## Try it
Work through the data below and copy out every line where "with" is found.

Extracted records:
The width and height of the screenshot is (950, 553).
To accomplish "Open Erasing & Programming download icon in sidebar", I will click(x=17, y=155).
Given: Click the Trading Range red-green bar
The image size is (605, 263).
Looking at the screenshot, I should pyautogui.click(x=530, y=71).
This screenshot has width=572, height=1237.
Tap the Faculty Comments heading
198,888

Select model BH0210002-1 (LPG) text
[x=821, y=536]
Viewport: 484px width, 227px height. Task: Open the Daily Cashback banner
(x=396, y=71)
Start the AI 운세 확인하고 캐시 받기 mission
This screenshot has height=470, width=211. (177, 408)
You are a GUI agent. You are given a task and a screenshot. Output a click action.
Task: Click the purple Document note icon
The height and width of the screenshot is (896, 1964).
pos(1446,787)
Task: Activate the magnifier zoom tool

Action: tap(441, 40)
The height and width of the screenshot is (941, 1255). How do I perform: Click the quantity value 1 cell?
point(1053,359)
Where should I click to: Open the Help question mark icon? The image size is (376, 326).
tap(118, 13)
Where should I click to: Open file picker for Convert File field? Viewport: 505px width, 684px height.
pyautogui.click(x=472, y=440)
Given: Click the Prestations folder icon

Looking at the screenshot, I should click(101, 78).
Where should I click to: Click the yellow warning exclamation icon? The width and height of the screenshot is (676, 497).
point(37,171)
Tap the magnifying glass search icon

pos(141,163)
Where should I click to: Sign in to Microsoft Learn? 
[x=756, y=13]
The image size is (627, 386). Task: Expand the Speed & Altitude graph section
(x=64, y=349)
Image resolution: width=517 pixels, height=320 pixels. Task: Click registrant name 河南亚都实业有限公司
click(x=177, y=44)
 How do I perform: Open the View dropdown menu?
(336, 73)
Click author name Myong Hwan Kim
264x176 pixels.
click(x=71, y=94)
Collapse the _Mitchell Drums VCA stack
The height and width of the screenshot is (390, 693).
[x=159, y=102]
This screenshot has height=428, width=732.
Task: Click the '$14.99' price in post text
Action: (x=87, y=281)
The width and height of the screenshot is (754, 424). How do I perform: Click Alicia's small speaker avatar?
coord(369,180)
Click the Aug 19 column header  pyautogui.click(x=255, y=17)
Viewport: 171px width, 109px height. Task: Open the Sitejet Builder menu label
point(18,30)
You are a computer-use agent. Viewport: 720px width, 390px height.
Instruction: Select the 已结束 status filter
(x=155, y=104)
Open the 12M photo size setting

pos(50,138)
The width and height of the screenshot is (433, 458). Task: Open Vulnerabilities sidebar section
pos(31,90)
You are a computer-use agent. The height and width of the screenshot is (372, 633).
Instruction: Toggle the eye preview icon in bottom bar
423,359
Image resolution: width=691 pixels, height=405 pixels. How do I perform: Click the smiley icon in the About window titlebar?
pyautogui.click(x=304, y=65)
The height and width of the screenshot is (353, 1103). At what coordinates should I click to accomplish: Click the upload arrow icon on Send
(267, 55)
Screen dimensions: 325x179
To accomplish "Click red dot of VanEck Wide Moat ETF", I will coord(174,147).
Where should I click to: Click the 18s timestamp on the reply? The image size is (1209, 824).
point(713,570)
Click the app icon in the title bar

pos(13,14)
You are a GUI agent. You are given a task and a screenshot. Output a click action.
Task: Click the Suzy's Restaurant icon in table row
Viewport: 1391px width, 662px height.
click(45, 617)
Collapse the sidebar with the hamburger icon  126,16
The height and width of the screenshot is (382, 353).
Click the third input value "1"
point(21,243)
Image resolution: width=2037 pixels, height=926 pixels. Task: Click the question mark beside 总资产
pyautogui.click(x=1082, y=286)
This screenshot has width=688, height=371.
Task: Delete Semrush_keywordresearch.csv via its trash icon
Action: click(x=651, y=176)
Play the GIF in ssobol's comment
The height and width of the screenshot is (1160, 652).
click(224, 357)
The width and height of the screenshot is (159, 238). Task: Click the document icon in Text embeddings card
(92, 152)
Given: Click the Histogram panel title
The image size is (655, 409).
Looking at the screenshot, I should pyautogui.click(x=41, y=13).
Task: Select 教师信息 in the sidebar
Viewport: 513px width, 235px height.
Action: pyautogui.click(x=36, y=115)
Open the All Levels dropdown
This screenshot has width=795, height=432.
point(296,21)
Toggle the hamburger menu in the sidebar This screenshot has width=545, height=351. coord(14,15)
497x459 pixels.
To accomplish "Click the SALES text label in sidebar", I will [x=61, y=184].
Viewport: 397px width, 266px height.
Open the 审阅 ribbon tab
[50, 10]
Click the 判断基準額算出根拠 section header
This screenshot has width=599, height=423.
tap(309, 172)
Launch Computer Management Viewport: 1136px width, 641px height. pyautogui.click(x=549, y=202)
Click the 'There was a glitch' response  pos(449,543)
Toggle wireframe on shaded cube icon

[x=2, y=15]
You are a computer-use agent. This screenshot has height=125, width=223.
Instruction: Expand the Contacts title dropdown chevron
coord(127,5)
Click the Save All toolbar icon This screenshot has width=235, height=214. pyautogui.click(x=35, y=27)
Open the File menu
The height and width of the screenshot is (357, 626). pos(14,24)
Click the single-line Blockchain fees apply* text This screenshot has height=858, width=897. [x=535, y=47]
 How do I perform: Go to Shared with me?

## Output for this task
Collapse the sidebar with the hamburger icon  126,16
 How do I perform: Go to Shared with me?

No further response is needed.